Node.js Instrumentation with @opentelemetry/sdk-node
The Node.js SDK is the most mature in the OpenTelemetry ecosystem. Auto-instrumentation covers Express, Fastify, Koa, HTTP, gRPC, Prisma, Sequelize, Redis, and most databases you are likely to use.
Install
npm install @opentelemetry/sdk-node \
@opentelemetry/auto-instrumentations-node \
@opentelemetry/exporter-trace-otlp-http \
@opentelemetry/exporter-metrics-otlp-http
Bootstrap File
Create a tracing.js (or tracing.ts) that initializes the SDK before any other imports:
import { NodeSDK } from '@opentelemetry/sdk-node';
import { getNodeAutoInstrumentations } from '@opentelemetry/auto-instrumentations-node';
import { OTLPTraceExporter } from '@opentelemetry/exporter-trace-otlp-http';
import { OTLPMetricExporter } from '@opentelemetry/exporter-metrics-otlp-http';
import { PeriodicExportingMetricReader } from '@opentelemetry/sdk-metrics';
const sdk = new NodeSDK({
traceExporter: new OTLPTraceExporter({
url: process.env.OTEL_EXPORTER_OTLP_ENDPOINT + '/v1/traces',
}),
metricReader: new PeriodicExportingMetricReader({
exporter: new OTLPMetricExporter({
url: process.env.OTEL_EXPORTER_OTLP_ENDPOINT + '/v1/metrics',
}),
exportIntervalMillis: 30000,
}),
instrumentations: [getNodeAutoInstrumentations()],
});
sdk.start();
Run your application with this file loaded first:
node --require ./tracing.js index.js
Or with --import for ESM:
node --import ./tracing.js index.js
Event Loop Metrics
The default auto-instrumentation includes Node.js runtime metrics - event loop lag, active handles, garbage collection duration. These are the metrics that tell you whether your service is healthy under load before errors start appearing.

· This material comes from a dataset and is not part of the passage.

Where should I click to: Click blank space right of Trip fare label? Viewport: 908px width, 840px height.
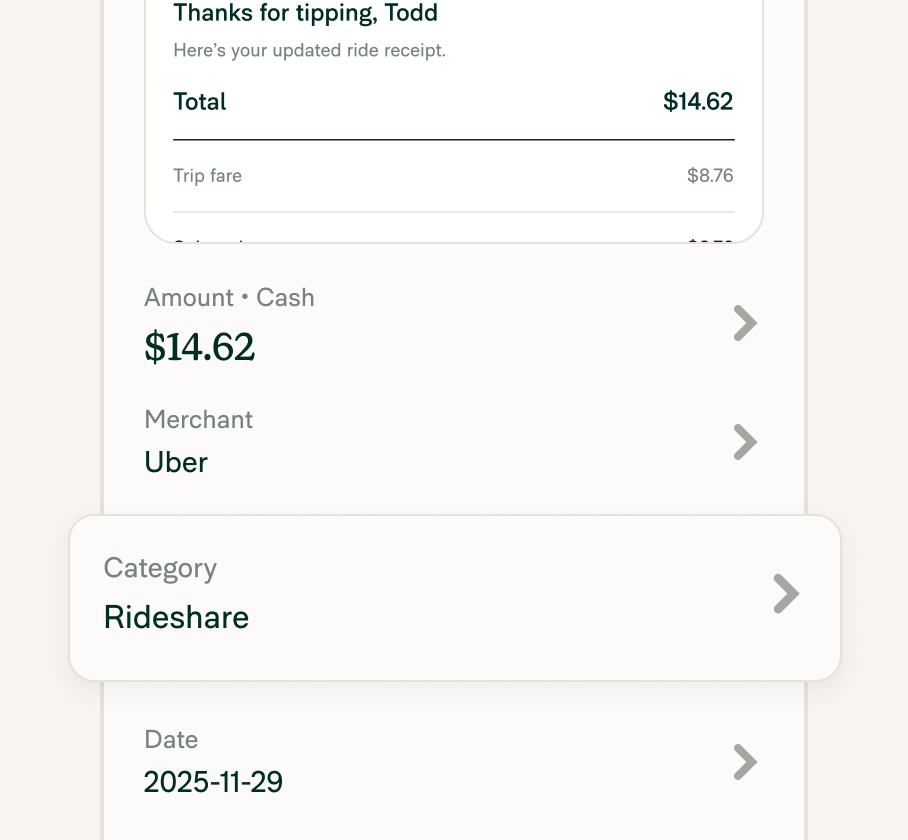click(x=463, y=175)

If you are using a framework like Fastify, add a process-level check that alerts when event loop lag exceeds 100ms. That threshold catches most blocking operations before users notice.
The OpenTelemetry Collector: Your Sampling and Routing Layer
Both the PHP and Node services above export to an OpenTelemetry Collector. This is not optional if you want vendor independence.
A minimal collector configuration that accepts OTLP, applies tail sampling, and forwards to Grafana Tempo (or any OTLP-compatible backend):
receivers:
otlp:
protocols:
grpc:
endpoint: 0.0.0.0:4317
http:
endpoint: 0.0.0.0:4318
processors:
tail_sampling:
decision_wait: 10s
num_traces: 100
policies:
- name: errors-policy
type: status_code
status_code: { status_codes: [ERROR] }
- name: slow-traces-policy
type: latency
latency: { threshold_ms: 1000 }
- name: probabilistic-policy
type: probabilistic
probabilistic: { sampling_percentage: 5 }
batch:
exporters:
otlp:
endpoint: tempo:4317
tls:
insecure: true
service:
pipelines:
traces:
receivers: [otlp]
processors: [tail_sampling, batch]
exporters: [otlp]
metrics:
receivers: [otlp]
processors: [batch]
exporters: [otlp]
The tail sampling policy here keeps 100% of error traces and slow traces (over 1 second), and samples 5% of everything else. For a service handling 1,000 requests per minute, that means you store roughly 100 traces per minute plus all errors - more than enough for debugging.
Common Pitfalls
Starting with all signals at full volume. Turn on sampling from day one. A trace backend ingesting unsampled production traffic will cost more than your entire infrastructure within a month.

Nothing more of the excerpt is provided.